Parti dell'esercizio:
- a) Qual era il titolo provvisorio della serie secondo il testo su Modern Family?
- b) Continua il testo su Modern Family a partire dalla sua ultima frase.

Pagina:
In TV tornano le famiglie: cosa cambia, cosa resta

Modern FamilyModern Family riporta sul piccolo schermo la buona vecchia family sit-com americana, quella in cui non “succede” mai molto: semplicemente il tempo passa, la famiglia si evolve, i figli crescono, i fidanzati passano, piccole frizioni fra fratelli, cognati, nuore e generi emergono e si risolvono e l’azione si svolge quasi esclusivamente dentro le mura domestiche. I creatori, Christopher Lloyd a Steven Levitan, evitano il vintage vero e proprio e preferiscono il mockumentary come espediente e formato narrativo: quello che vediamo non sarebbe quindi una fiction ma un documentario, di cui la famiglia Pritchett è protagonista. Tutta la questione del documentario, in effetti, rimane sapientemente “suggerita”: non si danno mai spiegazioni sulla sua origine, non ci sono voci fuori campo o operatori e non c’è modo di immaginarsi le videocamere in funzione, tranne quando sono richiamate, nei momenti topici, da rapidi sguardi dei personaggi.

I protagonisti – in genere le tre coppie adulte – sembrano fare delle interviste periodiche davanti alla videocamera (delle quali vediamo solo le risposte, mai le domande), a commento o a margine degli eventi ripresi durante la giornata; in alcuni casi, la videocamera è usata quasi come un “confessionale” da reality show, creando un simpatico gioco di rimandi con la trama e con gli spettatori.
La serie segue i tre nuclei della famiglia Pritchett, ognuno a suo modo “moderno”, anche se il senso di questa modernità forse si apprezza solo immaginando la storia profondamente contestualizzata dentro la cultura americana (il titolo provvisorio, del resto, era My American Family). Il patriarca, Jay Pritchett (Ed O’Neill), si è sposato in seconde nozze con una donna colombiana molto più giovane di lui, Gloria (Sofía Vergara), che ha già un figlio da un precedente matrimonio, il piccolo Manny (uno straordinario Rico Rodriguez); battibecchi e luoghi comuni sui latinos sono all’ordine del giorno, ma si risolvono sempre d’amore e d’accordo.

Righe di dati:

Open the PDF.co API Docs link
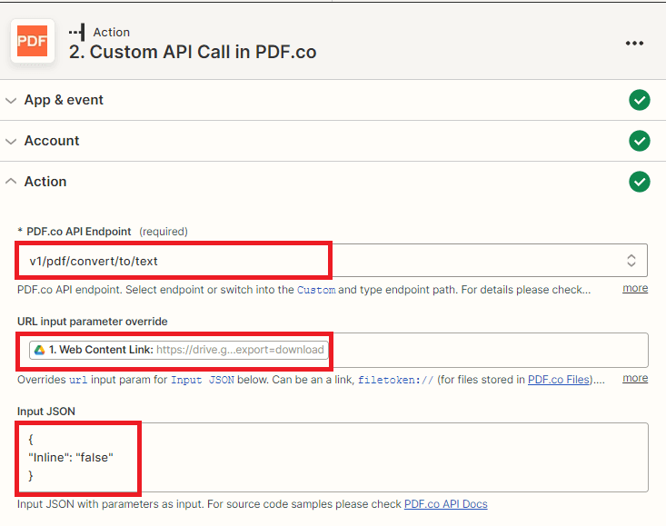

Compiti risolti:
- a) My American Family.

- b)
Claire (Julie Bowen), la figlia maggiore di Jay, sposata con Phil Dunphy (Ty Burrell), è la madre di tre adolescenti: Haley (Sarah Hyland), sciocchina ma bella e “popolare”, Alex (Ariel Winter), la secchiona della famiglia, e il piccolo Luke (Nolan Gould), il più imbranato di tutti. Quello di Claire è il nucleo centrale della storia, sia per la quantità di personaggi autonomi che la casa contiene, sia perché si tratta dell’assetto familiare più tradizionale: papà e mamma stanno insieme da sempre e si amano ancora come il primo giorno. Più specificamente, Claire è la tipica madre americana che finisce il college (perché è un’esperienza formativa imperdibile, come spiega a Haley per convincerla a studiare di più) e comincia una carriera, ma la mette subito da parte perché allevare figli è un lavoro a tempo pieno – per il quale nessuno la ringrazia mai abbastanza. Il personaggio di Claire polarizza tutte le fissazioni ossessivo-compulsive di una mamma casalinga che nemmeno dieci stagioni di Desperate Housewives sono riuscite a rappresentare con altrettanta intensità; la “modernità” (sempre nell’accezione USA), in questo caso, è data piuttosto da Phil, un marito/padre che si discosta per dolcezza, attenzioni e mancanza di severità dal modello di vero uomo del suocero, e ne subisce infatti gli occasionali strali.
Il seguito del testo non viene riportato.